[START OF DATA LINES]

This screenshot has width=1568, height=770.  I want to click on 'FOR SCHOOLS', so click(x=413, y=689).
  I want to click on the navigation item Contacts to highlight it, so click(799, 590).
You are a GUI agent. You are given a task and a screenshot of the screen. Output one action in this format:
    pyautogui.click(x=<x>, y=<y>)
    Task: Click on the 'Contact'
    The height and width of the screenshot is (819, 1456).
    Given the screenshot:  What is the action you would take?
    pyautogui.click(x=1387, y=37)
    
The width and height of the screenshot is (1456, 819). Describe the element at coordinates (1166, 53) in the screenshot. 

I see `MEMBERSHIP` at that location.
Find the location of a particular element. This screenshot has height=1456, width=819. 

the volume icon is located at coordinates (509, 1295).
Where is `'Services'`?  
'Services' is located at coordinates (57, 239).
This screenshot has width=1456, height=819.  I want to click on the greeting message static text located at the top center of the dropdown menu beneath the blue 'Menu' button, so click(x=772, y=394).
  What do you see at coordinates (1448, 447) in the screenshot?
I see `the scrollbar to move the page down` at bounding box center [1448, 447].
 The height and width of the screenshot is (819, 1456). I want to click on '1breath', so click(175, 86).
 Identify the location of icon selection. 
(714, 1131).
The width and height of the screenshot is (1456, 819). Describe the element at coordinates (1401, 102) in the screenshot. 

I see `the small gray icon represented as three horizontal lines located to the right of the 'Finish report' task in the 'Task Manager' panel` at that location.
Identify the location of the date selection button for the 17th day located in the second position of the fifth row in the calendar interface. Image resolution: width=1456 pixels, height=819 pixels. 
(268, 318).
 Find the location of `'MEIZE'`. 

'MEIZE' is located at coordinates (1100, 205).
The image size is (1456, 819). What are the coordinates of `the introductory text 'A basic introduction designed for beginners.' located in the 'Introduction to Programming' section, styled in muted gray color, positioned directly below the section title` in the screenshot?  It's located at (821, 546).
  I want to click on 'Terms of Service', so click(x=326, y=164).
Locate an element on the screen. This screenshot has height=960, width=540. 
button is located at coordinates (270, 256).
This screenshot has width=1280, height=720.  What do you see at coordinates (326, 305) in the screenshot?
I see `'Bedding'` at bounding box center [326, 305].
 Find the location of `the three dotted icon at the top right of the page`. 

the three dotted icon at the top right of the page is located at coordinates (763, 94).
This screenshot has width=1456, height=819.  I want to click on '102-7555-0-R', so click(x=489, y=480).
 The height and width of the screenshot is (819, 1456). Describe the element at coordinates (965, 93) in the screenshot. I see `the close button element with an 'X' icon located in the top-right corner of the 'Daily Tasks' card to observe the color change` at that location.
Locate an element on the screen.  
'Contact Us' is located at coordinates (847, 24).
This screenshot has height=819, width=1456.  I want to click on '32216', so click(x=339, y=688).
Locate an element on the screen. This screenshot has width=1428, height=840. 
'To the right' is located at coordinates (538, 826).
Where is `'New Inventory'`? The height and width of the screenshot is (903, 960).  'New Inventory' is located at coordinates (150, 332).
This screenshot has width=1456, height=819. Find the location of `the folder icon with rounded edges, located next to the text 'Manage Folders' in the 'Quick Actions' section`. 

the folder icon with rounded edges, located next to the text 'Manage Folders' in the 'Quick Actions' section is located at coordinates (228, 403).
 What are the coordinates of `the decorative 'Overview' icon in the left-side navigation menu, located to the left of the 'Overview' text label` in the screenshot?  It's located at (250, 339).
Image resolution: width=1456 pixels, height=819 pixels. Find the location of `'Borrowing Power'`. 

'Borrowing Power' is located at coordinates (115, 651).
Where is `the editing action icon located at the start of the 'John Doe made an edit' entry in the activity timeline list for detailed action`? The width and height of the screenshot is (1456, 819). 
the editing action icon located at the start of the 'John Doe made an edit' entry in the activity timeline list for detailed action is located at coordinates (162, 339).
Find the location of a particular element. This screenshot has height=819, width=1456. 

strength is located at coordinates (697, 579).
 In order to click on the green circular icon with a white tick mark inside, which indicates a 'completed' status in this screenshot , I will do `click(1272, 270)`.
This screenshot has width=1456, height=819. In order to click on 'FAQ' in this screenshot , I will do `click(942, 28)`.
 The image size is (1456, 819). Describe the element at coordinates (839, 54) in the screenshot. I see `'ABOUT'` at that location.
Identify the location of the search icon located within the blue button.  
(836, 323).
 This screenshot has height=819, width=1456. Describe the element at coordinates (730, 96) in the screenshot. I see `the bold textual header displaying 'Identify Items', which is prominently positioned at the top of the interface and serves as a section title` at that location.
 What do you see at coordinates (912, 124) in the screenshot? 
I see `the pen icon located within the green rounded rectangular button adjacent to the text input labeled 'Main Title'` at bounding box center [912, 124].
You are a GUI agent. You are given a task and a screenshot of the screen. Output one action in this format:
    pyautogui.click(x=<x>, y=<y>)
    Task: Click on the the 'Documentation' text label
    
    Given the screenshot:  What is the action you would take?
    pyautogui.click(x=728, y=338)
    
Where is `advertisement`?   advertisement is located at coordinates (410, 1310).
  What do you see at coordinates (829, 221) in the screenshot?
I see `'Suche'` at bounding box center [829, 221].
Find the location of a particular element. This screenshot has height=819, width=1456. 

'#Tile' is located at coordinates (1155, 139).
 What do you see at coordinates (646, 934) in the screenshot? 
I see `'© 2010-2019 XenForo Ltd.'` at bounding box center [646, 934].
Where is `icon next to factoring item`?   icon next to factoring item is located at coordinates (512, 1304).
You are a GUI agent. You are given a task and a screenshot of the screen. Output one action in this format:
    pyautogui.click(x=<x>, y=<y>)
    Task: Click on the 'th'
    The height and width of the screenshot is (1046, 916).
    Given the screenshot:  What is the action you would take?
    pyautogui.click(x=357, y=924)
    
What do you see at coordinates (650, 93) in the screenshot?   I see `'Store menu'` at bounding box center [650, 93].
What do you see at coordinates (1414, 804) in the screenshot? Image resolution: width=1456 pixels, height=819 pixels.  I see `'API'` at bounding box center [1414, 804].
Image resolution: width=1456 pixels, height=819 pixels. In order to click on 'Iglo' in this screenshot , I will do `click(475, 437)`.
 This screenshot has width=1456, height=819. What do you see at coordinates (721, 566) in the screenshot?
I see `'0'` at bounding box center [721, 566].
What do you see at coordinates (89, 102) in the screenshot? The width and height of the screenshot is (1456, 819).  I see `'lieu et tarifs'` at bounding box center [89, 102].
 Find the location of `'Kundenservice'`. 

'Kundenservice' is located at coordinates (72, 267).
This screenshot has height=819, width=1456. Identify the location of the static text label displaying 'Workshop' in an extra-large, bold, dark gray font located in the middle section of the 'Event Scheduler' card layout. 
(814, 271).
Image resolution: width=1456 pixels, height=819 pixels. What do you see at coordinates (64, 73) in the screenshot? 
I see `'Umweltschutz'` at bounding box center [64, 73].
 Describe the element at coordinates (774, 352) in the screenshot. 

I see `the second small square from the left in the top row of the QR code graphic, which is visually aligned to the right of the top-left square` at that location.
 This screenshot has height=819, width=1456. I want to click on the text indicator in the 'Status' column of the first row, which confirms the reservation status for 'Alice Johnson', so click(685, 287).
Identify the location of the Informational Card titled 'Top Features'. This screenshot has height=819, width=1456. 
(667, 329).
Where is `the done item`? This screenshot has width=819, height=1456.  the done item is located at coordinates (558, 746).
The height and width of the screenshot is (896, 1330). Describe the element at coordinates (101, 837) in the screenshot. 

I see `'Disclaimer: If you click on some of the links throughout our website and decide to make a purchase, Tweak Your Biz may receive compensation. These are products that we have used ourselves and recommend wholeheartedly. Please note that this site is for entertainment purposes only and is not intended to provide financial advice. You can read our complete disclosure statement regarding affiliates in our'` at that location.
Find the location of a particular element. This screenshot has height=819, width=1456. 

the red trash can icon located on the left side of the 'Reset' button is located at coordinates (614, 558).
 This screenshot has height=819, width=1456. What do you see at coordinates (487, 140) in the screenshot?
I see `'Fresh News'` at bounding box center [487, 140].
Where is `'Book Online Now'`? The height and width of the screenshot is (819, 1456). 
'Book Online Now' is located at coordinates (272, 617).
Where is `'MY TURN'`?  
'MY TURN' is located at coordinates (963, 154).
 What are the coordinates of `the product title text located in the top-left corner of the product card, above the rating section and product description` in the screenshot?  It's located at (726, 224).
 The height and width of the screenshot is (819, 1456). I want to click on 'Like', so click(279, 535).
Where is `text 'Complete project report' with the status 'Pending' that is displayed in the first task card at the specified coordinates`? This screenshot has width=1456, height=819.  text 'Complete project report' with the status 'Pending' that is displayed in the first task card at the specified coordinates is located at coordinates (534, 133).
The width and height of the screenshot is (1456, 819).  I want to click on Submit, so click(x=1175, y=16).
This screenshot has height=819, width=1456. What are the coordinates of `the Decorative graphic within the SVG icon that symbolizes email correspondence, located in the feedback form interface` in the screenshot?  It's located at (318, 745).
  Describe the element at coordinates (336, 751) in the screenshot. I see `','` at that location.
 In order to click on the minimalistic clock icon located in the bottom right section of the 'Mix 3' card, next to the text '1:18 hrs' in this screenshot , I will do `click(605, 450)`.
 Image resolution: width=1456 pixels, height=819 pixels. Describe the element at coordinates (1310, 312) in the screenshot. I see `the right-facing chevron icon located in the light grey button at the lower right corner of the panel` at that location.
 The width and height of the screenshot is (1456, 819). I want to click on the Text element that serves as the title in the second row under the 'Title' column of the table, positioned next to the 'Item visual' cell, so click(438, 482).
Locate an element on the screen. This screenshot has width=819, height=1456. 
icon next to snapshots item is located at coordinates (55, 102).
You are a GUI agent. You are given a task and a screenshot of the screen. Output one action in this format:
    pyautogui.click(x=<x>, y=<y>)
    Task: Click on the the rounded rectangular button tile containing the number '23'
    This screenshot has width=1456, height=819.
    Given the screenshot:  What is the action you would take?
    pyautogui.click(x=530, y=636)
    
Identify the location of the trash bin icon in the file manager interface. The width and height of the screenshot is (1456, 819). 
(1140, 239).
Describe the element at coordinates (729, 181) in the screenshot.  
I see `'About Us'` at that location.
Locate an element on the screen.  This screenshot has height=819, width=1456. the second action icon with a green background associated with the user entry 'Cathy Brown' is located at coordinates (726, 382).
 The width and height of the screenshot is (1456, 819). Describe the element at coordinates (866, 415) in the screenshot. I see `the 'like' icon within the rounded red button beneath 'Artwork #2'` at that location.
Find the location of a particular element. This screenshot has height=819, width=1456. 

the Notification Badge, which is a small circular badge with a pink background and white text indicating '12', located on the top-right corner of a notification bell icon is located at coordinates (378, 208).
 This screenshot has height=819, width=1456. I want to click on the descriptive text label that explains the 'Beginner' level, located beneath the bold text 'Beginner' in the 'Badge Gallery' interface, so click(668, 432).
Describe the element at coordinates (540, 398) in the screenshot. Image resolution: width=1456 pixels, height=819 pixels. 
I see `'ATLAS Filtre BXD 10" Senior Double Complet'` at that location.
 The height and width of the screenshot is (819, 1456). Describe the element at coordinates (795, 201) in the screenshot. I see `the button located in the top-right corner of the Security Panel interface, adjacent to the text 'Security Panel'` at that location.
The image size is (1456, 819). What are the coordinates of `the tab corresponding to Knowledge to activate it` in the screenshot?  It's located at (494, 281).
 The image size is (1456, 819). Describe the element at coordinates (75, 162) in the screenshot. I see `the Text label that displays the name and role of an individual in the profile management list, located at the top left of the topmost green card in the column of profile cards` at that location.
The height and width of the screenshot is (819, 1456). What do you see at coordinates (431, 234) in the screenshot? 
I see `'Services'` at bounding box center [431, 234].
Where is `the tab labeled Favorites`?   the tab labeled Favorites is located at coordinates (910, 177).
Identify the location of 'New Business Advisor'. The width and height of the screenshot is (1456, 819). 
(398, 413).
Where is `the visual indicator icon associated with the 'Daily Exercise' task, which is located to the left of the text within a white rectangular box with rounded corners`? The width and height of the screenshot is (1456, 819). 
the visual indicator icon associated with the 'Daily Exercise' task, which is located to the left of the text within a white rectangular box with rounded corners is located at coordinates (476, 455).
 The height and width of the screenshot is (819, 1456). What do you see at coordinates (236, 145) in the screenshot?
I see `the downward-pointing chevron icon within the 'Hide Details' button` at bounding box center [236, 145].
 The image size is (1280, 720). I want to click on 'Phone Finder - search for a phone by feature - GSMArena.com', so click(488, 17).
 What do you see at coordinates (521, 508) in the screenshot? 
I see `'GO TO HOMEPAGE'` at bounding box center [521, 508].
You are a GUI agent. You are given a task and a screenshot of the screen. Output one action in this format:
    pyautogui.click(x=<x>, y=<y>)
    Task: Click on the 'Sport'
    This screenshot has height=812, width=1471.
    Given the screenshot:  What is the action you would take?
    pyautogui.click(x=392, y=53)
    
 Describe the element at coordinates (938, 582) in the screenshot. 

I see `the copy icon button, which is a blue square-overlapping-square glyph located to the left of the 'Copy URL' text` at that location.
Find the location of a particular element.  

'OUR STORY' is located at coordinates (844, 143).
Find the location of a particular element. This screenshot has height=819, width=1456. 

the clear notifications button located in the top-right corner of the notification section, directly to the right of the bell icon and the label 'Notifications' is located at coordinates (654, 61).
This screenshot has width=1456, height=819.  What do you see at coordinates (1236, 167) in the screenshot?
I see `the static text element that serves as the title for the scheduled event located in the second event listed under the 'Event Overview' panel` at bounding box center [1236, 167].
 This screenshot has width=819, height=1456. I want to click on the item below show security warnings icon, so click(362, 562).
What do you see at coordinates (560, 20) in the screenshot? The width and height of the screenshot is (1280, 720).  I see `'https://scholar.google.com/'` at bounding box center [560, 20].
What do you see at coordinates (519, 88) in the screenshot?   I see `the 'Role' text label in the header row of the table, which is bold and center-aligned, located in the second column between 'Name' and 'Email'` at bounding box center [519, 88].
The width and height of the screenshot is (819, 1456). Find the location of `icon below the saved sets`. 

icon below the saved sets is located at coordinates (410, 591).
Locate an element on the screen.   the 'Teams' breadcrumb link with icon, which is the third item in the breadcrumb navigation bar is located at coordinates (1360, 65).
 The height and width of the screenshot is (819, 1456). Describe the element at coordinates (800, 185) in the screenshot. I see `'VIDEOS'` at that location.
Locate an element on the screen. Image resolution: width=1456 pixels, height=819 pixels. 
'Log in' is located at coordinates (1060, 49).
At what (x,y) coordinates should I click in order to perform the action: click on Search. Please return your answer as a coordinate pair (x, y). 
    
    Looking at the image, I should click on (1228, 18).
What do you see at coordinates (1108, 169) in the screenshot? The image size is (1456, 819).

[END OF DATA LINES]

__WORK INSTRUCTIONS__
Show every line of the records that contains the string "edit".

__REPLY TO THE EXERCISE__
Where is `the editing action icon located at the start of the 'John Doe made an edit' entry in the activity timeline list for detailed action`? The width and height of the screenshot is (1456, 819). 
the editing action icon located at the start of the 'John Doe made an edit' entry in the activity timeline list for detailed action is located at coordinates (162, 339).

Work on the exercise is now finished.